Task requirements: Please copy the rows below without any change, beginning with the line that contains "This screenshot has width=306, height=303." and ending with the line that contains "Action: point(291,351)", both included.

***

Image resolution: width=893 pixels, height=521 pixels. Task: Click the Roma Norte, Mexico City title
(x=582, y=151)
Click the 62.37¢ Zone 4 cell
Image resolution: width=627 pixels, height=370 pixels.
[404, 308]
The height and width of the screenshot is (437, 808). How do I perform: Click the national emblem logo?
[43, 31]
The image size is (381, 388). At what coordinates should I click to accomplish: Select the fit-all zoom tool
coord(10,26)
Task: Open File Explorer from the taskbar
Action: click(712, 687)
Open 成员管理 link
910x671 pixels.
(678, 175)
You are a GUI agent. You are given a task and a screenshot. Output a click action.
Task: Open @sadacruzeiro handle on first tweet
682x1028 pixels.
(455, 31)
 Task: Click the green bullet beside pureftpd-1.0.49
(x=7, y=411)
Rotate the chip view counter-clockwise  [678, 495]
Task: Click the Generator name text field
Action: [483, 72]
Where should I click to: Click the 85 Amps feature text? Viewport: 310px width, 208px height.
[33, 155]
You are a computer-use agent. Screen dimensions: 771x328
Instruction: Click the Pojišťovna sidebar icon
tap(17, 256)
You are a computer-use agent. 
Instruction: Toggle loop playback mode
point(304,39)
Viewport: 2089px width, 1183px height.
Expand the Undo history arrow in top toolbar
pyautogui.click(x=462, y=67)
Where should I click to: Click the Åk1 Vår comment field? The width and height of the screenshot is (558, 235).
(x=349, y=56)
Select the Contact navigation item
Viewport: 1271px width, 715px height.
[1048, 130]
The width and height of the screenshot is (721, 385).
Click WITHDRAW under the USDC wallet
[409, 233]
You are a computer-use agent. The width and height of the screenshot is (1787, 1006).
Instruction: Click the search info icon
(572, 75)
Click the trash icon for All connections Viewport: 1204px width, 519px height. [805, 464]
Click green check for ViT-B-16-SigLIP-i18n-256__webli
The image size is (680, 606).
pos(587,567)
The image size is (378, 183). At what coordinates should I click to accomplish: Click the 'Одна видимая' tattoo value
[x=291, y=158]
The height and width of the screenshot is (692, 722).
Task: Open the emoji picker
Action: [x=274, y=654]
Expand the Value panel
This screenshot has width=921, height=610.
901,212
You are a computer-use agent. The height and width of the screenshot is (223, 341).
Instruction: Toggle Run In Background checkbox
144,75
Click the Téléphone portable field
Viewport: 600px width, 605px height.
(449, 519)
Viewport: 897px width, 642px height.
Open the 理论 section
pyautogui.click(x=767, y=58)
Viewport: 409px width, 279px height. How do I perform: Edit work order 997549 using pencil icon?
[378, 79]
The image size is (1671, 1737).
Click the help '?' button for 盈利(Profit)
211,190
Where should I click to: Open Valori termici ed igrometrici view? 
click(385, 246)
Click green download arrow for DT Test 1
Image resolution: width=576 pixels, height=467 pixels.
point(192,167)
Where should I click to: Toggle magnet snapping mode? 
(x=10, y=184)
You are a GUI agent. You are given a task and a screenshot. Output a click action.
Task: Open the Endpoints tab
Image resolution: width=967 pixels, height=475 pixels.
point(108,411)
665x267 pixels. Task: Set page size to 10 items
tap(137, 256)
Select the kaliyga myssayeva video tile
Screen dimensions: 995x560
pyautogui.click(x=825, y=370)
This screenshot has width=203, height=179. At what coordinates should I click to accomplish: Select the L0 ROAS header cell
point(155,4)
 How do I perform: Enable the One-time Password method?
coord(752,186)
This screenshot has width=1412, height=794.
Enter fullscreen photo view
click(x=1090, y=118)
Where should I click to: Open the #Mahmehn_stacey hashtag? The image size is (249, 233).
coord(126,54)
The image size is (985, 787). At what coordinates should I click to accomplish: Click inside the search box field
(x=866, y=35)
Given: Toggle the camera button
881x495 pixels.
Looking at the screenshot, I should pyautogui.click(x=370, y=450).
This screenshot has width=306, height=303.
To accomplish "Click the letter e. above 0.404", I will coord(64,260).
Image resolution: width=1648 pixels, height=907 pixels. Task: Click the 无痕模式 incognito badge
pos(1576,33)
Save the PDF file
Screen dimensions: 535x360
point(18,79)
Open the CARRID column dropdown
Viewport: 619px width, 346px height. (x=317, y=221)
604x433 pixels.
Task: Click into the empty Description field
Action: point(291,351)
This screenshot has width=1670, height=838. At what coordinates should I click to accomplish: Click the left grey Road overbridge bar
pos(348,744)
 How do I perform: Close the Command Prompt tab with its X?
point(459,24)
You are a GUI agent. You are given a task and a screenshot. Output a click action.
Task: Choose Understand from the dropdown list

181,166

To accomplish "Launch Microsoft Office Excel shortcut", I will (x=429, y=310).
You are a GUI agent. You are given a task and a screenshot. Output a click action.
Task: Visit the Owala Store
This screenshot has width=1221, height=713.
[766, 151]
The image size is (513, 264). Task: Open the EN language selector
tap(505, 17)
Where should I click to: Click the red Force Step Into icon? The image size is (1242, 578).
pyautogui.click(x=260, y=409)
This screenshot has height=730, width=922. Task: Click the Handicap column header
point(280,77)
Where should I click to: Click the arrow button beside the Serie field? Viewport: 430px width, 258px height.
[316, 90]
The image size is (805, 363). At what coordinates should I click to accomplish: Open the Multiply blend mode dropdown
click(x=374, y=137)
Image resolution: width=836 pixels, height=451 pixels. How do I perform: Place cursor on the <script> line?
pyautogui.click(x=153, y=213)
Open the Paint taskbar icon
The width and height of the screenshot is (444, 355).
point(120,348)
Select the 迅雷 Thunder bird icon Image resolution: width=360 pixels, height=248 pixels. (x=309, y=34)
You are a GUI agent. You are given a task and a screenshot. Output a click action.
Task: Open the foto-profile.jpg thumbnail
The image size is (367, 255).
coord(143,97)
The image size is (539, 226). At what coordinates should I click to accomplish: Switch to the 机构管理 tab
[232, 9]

***

Answer to the problem:
This screenshot has width=306, height=303.
To accomplish "Click the letter e. above 0.404", I will coord(64,260).
Image resolution: width=1648 pixels, height=907 pixels. Task: Click the 无痕模式 incognito badge
pos(1576,33)
Save the PDF file
Screen dimensions: 535x360
point(18,79)
Open the CARRID column dropdown
Viewport: 619px width, 346px height. (x=317, y=221)
604x433 pixels.
Task: Click into the empty Description field
Action: point(291,351)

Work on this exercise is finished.